Looper (2012)
Directed by: Rian Johnson
Premise: In the near future, time travel is used by organized crime to send victims to the past where they are killed and disposed of. The assassins, known as loopers, eventually end up executing their future selves in order to conceal the operation. When an assassin (Joseph Gordon Levitt) faces his older self (Bruce Willis), the older man goes on the run and leads his younger self in a pursuit that upends the entire operation and the future of organized crime.
What Works: Looper is a
smart and well-made science fiction film that manages to be as
intelligent as it is entertaining. This is a high concept movie but the
filmmakers have thought their premise through and matched the novelty
of the idea with characters and a story that are equally engaging. Most
of the best science fiction films are idea driven and pictures like 2001: A Space Odyssey, Blade Runner, and Videodrome play out like dramatic thought experiments. Looper
has been made with the same kind of intellectual earnestness and the
filmmakers use the time travel premise to raise very interesting
questions about personal responsibility and ideas about free will. The
filmmakers consistently invoke images and scenarios of cyclical
systems; in this story the loopers are well-rewarded for their services
and the film depicts a subculture of the loopers in which they work by
day and spend their earnings by night until one day they are to be
sent back in time and killed by their own hand. This idea of
self-destructive cycles is echoed throughout the film in other plot
points and set pieces and what Looper suggests about human
nature is rather dark but the film also offers moments of clarity that
make this more than just another sci-fi shoot-em-up. Aside from its
thematic content, Looper is also a very well designed
production. It takes place in the near future in which urban communities
have decayed and are replete with poverty, drug use, and prostitution.

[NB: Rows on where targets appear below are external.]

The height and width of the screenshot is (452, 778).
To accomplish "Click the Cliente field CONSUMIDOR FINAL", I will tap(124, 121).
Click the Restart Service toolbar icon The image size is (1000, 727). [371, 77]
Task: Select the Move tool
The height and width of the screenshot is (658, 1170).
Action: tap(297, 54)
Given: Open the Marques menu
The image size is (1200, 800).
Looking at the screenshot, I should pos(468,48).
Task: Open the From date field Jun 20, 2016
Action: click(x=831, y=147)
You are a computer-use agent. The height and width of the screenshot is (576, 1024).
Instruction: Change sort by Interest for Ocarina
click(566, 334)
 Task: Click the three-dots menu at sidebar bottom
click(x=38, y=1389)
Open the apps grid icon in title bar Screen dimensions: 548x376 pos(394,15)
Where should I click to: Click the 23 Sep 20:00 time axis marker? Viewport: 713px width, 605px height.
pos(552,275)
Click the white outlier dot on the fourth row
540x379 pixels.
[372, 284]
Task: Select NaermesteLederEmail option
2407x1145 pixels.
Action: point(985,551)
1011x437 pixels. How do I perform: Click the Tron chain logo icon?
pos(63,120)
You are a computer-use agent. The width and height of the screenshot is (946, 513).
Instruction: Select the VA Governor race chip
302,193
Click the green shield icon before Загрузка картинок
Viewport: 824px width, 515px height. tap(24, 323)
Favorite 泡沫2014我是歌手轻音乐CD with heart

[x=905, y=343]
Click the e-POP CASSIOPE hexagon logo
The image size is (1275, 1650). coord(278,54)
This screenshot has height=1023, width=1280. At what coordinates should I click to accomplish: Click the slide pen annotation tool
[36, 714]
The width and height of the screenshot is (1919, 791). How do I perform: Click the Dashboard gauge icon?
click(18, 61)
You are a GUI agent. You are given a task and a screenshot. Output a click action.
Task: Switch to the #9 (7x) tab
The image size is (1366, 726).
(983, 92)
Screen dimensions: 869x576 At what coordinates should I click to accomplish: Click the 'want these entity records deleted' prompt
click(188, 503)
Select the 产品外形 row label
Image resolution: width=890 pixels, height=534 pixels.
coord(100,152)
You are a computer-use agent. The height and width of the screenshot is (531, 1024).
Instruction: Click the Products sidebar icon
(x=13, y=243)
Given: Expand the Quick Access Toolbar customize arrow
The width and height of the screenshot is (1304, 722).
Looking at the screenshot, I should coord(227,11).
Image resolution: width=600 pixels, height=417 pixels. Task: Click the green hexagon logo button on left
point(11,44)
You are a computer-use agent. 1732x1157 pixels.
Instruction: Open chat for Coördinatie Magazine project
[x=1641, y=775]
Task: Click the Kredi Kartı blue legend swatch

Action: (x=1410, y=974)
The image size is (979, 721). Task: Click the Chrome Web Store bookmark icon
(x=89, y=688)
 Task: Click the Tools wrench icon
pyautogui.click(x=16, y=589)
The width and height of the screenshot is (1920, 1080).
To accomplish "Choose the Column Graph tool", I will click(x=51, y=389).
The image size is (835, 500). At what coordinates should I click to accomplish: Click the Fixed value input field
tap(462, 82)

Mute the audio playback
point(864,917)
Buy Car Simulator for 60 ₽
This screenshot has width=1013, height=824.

The dystopian future is nothing new but the depiction of that future
in Looper is done on a credible scale. The problem with the
design and art direction of a lot of science fiction films is that they
are overdone; the future of Looper is one that is recognizable and that helps sell the illusion of this film. The final element that makes Looper
work is its characters and the performances of the lead actors. Joseph
Gordon Levitt and Bruce Willis play younger and older versions of the
same man and Levitt does a great job imitating Willis, picking up on
some of the older man’s nuances and delivery. Bruce Willis is not an
actor with a wide range but he does a certain kind of role very well
and his performance in Looper is easily one of his best in many years, including his performance in Wes Anderson’s Moonrise Kingdom. Looper
also has impressive supporting performances by Noah Segan and Paul
Dano as a pair of loopers and Emily Blunt as a single mother of a
peculiar child. These roles often subvert action movie clichés, with
Segan and Dano upending the role of the familiar stone cold assassin
and Blunt giving a textured performance as a weathered woman that
recalls similar female roles in movie Westerns.
What Doesn’t: There are elements of Looper
that don’t make a whole lot of sense if you think about them too hard
but that is the case in every movie about time travel. In the case of Looper,
the premise of the film describes a future in which murder is almost
impossible to commit but somehow a time travel assassination scheme is
perfectly plausible. This idea is absurd, especially since it isn’t
explained further, but because it is part of the assumption at the
start of the film it is much more passable than if the plot tried to
introduce it in the midst of the story.
Bottom Line: Looper is a well-made film and one of the better science fiction movies to be released in some time. It is too soon to say if this is a classic but it is a worthy descendant of movies like Blade Runner and The Terminator.